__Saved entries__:
━━━━━━

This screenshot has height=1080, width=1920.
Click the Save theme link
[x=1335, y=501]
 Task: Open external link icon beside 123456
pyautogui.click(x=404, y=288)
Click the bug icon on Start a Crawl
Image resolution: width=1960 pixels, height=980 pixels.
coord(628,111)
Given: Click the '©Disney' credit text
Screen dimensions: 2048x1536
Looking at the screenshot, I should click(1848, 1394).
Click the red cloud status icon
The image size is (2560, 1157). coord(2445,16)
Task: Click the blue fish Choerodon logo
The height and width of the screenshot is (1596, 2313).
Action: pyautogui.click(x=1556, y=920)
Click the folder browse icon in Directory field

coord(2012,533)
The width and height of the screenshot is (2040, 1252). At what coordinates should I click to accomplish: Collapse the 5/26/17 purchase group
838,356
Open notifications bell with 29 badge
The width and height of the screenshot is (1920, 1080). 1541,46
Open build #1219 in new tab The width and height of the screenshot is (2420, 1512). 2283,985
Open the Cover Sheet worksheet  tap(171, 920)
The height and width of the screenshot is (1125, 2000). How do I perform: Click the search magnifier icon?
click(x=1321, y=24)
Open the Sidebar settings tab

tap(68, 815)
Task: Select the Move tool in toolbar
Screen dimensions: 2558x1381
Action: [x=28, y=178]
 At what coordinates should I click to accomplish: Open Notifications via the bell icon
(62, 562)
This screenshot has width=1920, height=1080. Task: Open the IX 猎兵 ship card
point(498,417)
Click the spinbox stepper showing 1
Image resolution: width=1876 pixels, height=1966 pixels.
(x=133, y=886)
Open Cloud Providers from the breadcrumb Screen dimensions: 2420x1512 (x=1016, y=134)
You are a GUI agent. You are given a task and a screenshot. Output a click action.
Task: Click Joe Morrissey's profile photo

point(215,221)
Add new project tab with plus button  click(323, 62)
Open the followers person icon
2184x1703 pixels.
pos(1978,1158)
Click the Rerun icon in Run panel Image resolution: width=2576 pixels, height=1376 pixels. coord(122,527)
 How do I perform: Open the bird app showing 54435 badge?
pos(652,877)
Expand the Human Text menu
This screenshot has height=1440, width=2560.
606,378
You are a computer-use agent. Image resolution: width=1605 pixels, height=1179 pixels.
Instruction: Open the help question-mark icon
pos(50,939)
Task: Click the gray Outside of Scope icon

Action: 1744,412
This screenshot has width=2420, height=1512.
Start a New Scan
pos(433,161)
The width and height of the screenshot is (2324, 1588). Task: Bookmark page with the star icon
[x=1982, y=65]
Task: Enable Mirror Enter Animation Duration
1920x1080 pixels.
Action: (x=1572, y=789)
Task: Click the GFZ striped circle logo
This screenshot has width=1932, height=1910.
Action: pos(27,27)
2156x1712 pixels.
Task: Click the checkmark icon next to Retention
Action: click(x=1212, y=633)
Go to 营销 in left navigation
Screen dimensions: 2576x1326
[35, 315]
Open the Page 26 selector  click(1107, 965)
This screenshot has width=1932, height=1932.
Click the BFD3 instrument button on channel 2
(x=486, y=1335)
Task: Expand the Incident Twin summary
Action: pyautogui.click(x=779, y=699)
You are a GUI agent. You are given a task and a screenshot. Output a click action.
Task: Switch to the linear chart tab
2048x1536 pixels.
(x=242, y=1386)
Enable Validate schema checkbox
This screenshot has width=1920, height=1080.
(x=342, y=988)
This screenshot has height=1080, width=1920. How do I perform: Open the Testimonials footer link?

━━━━━━

__PROBLEM DESCRIPTION__: Taking the entries above, write out exactly each line from the one holding "Instruction: Open the help question-mark icon" to the one holding "Task: Click the GFZ striped circle logo", both included, and stop there.

__WRITTEN SOLUTION__:
Instruction: Open the help question-mark icon
pos(50,939)
Task: Click the gray Outside of Scope icon

Action: 1744,412
This screenshot has width=2420, height=1512.
Start a New Scan
pos(433,161)
The width and height of the screenshot is (2324, 1588). Task: Bookmark page with the star icon
[x=1982, y=65]
Task: Enable Mirror Enter Animation Duration
1920x1080 pixels.
Action: (x=1572, y=789)
Task: Click the GFZ striped circle logo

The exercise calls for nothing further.